‘Hoje, em Terra Firme, Ninguém Vai Dormir com Fome!’ Em Meio à Adversidade, Chalé da Paz, Coletivo Tela Firme e Cozinha Solidária da Cúpula dos Povos Distribuem 2.200 Quentinhas em Favela de Belém

Segurança Alimentar em Meio às Adversidades

O Chalé da Paz, o Coletivo Tela Firme, o MST e a Cúpula dos Povos distribuíram 2.200 refeições para os moradores de Terra Firme durante três dias. Foto: Bárbara Dias
O Chalé da Paz, o Coletivo Tela Firme e a Cúpula dos Povos distribuíram 2.200 refeições para os moradores de Terra Firme durante três dias. Foto: Bárbara Dias

Esta reportagem faz parte da cobertura especial do RioOnWatch sobre as comunidades periféricas de Belém do Pará e os movimentos da sociedade civil local pelo enfrentamento ao racismo ambiental, à injustiça climática e às violências estruturais durante o período da COP30.

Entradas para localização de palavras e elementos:

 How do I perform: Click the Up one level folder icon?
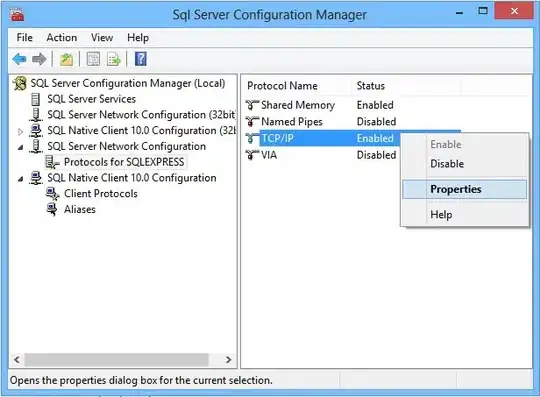[x=66, y=59]
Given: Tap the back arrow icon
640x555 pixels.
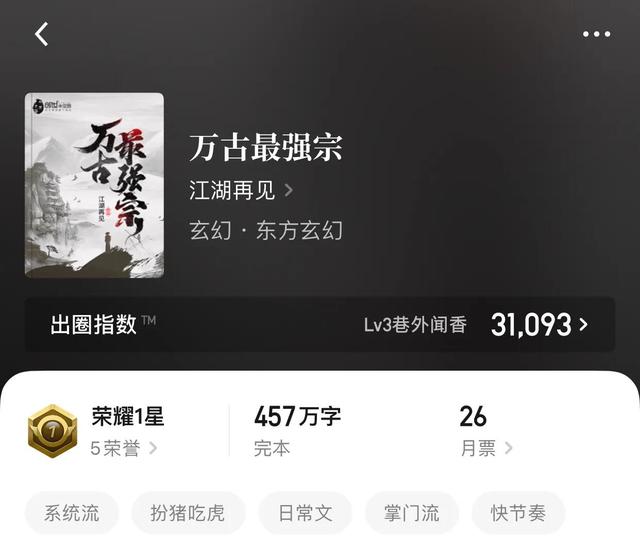Looking at the screenshot, I should [x=41, y=34].
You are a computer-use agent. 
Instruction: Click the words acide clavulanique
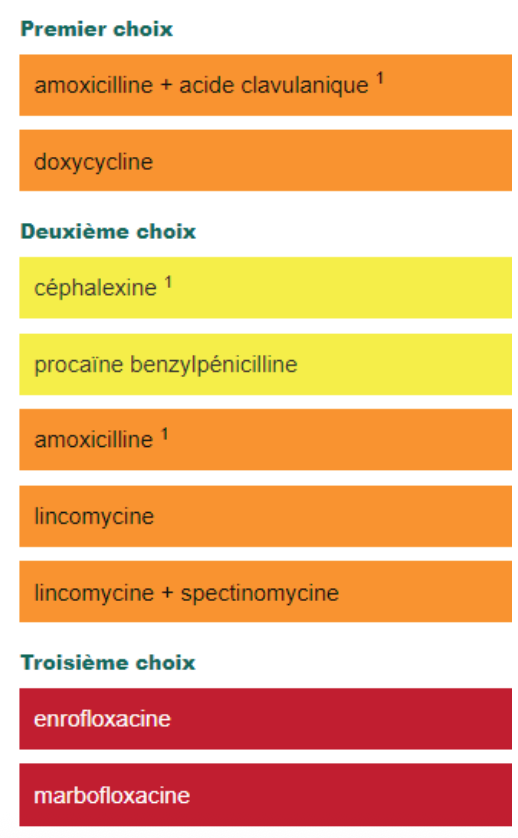tap(274, 86)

#### Objetivo
Retorne, por favor, sem nenhuma alteração, o trecho do texto fornecido que vai de "Esta reportagem faz" a "período da COP30.".

#### Resultado do exercício
Esta reportagem faz parte da cobertura especial do RioOnWatch sobre as comunidades periféricas de Belém do Pará e os movimentos da sociedade civil local pelo enfrentamento ao racismo ambiental, à injustiça climática e às violências estruturais durante o período da COP30.